## Source text
--*--

The Monkey Sanctuary was founded in 1964 by Len Williams, father of classical guitarist John Williams, as a cooperative to care for rescued woolly monkeys.  Based in Looe, Cornwall, England, the sanctuary is home to woolly monkeys that are descended from the original rescued pets, a growing number of capuchin monkeys rescued from the current UK pet trade, and a small group of rescued Barbary macaques. The monkeys live in large enclosures that the general public can view during the Sanctuary's open season in the summer months.

There is a colony of rare lesser horseshoe bats living in the cellar of Murrayton House, a 19th-century building that is the visitors' centre and accommodation for staff and volunteers. The bats can be observed from the "bat cave", a room that shows CCTV footage from an infrared camera installed in the cellar.

--*--

## Data segment
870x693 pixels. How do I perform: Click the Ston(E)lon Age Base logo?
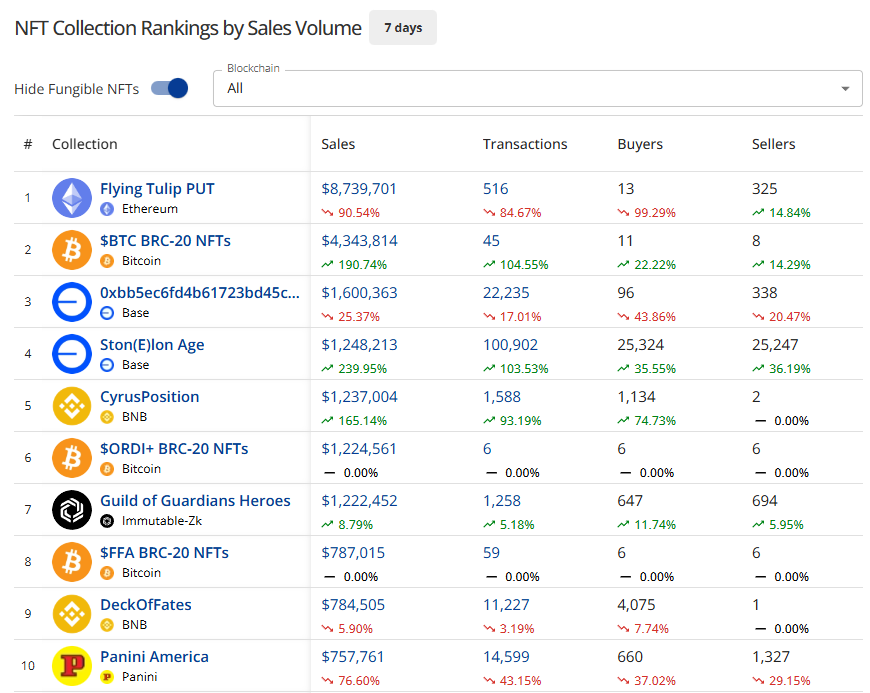pyautogui.click(x=72, y=354)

--*--

## Short problem
Using the Monkey Sanctuary passage above, answer yes or no to whether each statement below agrees with it, and quote the words from the passage that decide it.
1. The sanctuary was founded by the classical guitarist John Williams.
2. The lesser horseshoe bats live in the cellar of Murrayton House.
3. The public can view the monkey enclosures all year round.

## Solution to the problem
1. No: "founded in 1964 by Len Williams, father of classical guitarist John Williams"
2. Yes: "a colony of rare lesser horseshoe bats living in the cellar of Murrayton House"
3. No: "during the Sanctuary's open season in the summer months"